## Teks Bacaan:
━━━━

BPIW Gelar Seminar Nasional ICP-Concept Design Di 10 Kota Strategis
Badan Pengembangan Infrastruktur Wilayah (BPIW) Kementerian PU menggelar Seminar Nasional Integrated
City Planning (ICP) for Selected Areas in 10 Strategic Cities di Hotel Gran Mahakam, Jakarta
Selatan, pada Jumat, 29 Agustus 2025. Acara ini dibuka oleh Kepala BPIW, Bob Arthur Lombogia, dan
dihadiri oleh berbagai pemangku kepentingan dari pusat hingga daerah.
Sepuluh kawasan strategis yang menjadi fokus pengembangan dalam program ICP ini meliputi Kota
Bukittinggi, Kabupaten Belitung, Kabupaten Mempawah, Kota Samarinda, Kabupaten Banyumas
(Purwokerto), Kabupaten Morowali, Kabupaten Konawe, Kota Gorontalo, Kabupaten Halmahera Tengah
(Weda), dan Kota Sorong.
Dalam sambutannya, Bob Arthur menegaskan bahwa pelaksanaan seminar ini sangat relevan dengan
momentum awal pembangunan perkotaan pada tahun pertama pemerintahan baru. Hal ini juga sejalan
dengan pelaksanaan Asta Cita dan Rencana Pembangunan Jangka Menengah Nasional (RPJMN) 2025–2029,
serta penyusunan RPJMD oleh kepala daerah terpilih.
“Kita sekarang sudah memiliki program baru yang dituangkan dalam Renstra, yaitu program pembangunan
perkotaan berkelanjutan,” ujar Bob. Ia menekankan bahwa keberhasilan pembangunan perkotaan harus
dijalankan melalui sinergi pusat dan daerah, agar sejalan dengan arah pembangunan nasional.
Bob juga memaparkan berbagai tantangan yang dihadapi dalam pembangunan kota masa depan, termasuk
tren urbanisasi yang diprediksi akan meningkat signifikan pada 2045. Oleh karena itu, diperlukan
intervensi kebijakan secara nasional untuk mengantisipasi lonjakan tersebut, serta pencapaian
target-target global seperti Sustainable Development Goals (SDGs) 2030, New Urban Agenda, dan Paris
Agreement terkait perubahan iklim, The Sendai Framework (urban resilience for disaster).
Untuk mendukung transformasi perkotaan, Bob menjelaskan pentingnya penyediaan infrastruktur
terintegrasi yang berbasis pada potensi lokal. Hal ini harus didukung oleh komitmen bersama dalam
mendorong delapan indikator transformasi kota dan empat pilar pengembangan wilayah.
“Empat pilar dasar pertumbuhan itu mencakup infrastruktur lintas bidang, capital atau modal yang
mencakup tidak hanya pembiayaan tetapi juga tenaga kerja, institusi yang mempermudah regulasi dan
investasi, serta partisipasi masyarakat yang bukan hanya sebagai objek, tapi subjek pembangunan
secara inklusif,” terang Bob.

━━━━

## Data Rekaman:

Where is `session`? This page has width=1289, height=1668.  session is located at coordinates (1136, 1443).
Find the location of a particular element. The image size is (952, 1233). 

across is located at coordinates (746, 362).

━━━━

## Petunjuk Latihan:
Tuliskan lanjutan berita tentang seminar nasional BPIW di atas, dimulai tepat setelah kalimat terakhirnya.

## Jawaban:
Delapan indikator transformasi kota yang dijabarkan mencakup: peningkatan Key Performance Indicator
(KPI) kota, infrastruktur yang terintegrasi, pelayanan publik yang efisien dan efektif, sumber daya
manusia yang adaptif (capacity building), perubahan perilaku dan partisipasi masyarakat, penguatan
sektor unggulan dan Location Quotient (LQ), daya dukung lingkungan, serta pertumbuhan ekonomi yang
berkelanjutan.
Dalam rangka mewujudkan pembangunan kota berkelanjutan, terdapat enam aspek daya dukung utama yang
harus diperhatikan, yaitu: infrastruktur (transportasi, air, sanitasi, pengolahan air limbah,
drainase, dan pengendalian banjir), daya dukung sosial, budaya dan identitas kota, lingkungan,
ekonomi, serta kelembagaan. Seluruh aspek ini akan dituangkan ke dalam basic design pembangunan
wilayah.
Menurut Bob, kunci utama dari semua langkah transformasi ini adalah komitmen kuat dari pemerintah
pusat dan daerah. "Inilah mengapa pemerintah daerah diundang, agar benar-benar terlibat. Komitmen
ini bukan sekadar pernyataan, tetapi harus diwujudkan dalam program nyata yang mampu mendorong
daerah untuk bertransformasi," tegasnya.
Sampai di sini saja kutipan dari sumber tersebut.